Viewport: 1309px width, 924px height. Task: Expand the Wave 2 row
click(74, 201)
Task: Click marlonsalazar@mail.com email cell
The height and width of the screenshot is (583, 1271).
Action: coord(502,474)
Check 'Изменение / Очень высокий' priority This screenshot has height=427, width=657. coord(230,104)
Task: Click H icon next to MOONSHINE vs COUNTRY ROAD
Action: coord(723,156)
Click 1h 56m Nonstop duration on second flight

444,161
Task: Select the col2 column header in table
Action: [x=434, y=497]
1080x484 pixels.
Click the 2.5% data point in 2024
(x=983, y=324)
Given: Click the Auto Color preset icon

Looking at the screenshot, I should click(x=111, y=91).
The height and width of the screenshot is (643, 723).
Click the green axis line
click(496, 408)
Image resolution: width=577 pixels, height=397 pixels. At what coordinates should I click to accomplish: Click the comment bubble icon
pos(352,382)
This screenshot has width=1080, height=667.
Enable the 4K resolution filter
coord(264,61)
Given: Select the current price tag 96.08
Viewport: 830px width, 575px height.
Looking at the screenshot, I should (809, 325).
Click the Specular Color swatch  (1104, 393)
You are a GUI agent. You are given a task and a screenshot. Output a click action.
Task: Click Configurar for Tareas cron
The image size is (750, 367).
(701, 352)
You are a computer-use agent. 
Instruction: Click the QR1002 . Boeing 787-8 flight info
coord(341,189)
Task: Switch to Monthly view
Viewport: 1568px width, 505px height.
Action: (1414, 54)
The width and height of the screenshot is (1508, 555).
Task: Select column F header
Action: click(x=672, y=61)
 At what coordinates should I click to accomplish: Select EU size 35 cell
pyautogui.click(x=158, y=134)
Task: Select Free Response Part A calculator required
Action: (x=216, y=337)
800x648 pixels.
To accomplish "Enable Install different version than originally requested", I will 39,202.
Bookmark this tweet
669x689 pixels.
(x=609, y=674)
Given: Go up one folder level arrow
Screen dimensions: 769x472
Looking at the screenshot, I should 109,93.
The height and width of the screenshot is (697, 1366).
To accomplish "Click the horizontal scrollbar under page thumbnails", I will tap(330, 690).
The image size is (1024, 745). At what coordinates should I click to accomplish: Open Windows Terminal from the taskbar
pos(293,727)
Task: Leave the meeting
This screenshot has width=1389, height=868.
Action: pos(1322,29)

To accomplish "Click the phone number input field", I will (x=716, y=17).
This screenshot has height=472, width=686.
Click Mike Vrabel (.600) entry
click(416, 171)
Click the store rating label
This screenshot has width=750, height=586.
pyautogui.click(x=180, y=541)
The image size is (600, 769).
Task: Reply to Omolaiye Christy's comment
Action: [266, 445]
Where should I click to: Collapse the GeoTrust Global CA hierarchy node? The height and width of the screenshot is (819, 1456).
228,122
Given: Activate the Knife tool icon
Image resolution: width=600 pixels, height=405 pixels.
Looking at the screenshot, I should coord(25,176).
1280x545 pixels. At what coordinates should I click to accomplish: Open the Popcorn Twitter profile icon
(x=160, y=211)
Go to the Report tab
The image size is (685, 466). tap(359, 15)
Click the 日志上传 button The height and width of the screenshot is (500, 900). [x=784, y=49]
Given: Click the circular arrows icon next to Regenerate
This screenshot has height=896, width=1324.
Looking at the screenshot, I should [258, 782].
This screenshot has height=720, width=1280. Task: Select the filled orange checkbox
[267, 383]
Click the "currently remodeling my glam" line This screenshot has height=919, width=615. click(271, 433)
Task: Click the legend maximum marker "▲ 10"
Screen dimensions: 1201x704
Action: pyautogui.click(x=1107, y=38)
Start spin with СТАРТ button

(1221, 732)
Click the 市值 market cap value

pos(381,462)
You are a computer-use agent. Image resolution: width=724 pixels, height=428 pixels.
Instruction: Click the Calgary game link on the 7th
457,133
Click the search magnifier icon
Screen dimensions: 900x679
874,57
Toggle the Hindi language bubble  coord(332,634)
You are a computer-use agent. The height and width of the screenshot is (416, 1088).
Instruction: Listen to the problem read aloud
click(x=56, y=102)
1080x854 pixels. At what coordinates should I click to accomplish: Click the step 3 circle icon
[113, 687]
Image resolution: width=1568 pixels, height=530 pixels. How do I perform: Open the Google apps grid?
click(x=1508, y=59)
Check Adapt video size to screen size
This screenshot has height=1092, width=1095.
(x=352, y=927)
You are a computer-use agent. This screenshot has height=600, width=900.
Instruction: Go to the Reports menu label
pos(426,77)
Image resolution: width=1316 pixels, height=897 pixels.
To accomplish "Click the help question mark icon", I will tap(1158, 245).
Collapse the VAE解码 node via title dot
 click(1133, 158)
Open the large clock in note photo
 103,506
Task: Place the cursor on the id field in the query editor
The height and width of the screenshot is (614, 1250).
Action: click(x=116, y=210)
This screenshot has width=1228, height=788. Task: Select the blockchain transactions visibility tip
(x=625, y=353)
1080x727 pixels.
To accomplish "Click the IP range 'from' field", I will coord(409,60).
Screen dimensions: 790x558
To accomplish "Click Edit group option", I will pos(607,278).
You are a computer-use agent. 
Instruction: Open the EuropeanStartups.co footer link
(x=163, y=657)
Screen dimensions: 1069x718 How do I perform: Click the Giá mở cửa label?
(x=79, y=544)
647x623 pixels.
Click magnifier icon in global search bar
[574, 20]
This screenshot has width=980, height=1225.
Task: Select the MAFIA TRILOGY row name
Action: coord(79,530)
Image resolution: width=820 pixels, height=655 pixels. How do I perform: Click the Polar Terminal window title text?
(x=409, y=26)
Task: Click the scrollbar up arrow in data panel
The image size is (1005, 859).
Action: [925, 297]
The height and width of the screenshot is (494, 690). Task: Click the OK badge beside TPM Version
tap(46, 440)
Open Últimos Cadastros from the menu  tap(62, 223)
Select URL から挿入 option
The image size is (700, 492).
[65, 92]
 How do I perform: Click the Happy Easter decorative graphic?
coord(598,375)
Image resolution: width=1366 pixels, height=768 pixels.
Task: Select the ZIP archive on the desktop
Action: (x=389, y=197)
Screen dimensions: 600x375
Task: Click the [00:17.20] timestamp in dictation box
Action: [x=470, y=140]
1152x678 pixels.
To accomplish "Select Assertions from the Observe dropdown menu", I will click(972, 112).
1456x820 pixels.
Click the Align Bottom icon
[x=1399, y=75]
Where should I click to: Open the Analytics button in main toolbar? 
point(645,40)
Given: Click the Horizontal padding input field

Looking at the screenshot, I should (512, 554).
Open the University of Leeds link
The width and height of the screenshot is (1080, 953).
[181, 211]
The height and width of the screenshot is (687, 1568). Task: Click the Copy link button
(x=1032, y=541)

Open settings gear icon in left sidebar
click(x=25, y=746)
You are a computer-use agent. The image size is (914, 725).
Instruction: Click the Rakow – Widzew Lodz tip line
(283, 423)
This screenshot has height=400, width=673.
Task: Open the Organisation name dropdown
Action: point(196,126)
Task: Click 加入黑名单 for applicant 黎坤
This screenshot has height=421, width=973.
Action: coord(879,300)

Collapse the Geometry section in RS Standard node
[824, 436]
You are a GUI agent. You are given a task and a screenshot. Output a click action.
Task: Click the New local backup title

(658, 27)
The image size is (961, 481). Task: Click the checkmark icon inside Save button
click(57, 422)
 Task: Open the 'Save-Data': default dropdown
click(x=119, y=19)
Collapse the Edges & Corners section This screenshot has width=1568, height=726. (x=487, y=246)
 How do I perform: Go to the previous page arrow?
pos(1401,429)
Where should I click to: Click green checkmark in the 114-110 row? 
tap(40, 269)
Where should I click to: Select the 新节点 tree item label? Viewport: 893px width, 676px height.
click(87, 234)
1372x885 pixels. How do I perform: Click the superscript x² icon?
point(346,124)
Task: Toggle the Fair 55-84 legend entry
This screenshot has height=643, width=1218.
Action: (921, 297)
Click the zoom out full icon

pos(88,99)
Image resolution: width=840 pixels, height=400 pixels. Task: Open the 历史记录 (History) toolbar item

WHAT IS REQUIRED: Reproduce the entries from the first line down to the line with "(x=983, y=324)", including both, keeping every line word for word.

THE RESULT:
Viewport: 1309px width, 924px height. Task: Expand the Wave 2 row
click(74, 201)
Task: Click marlonsalazar@mail.com email cell
The height and width of the screenshot is (583, 1271).
Action: coord(502,474)
Check 'Изменение / Очень высокий' priority This screenshot has height=427, width=657. coord(230,104)
Task: Click H icon next to MOONSHINE vs COUNTRY ROAD
Action: coord(723,156)
Click 1h 56m Nonstop duration on second flight

444,161
Task: Select the col2 column header in table
Action: [x=434, y=497]
1080x484 pixels.
Click the 2.5% data point in 2024
(x=983, y=324)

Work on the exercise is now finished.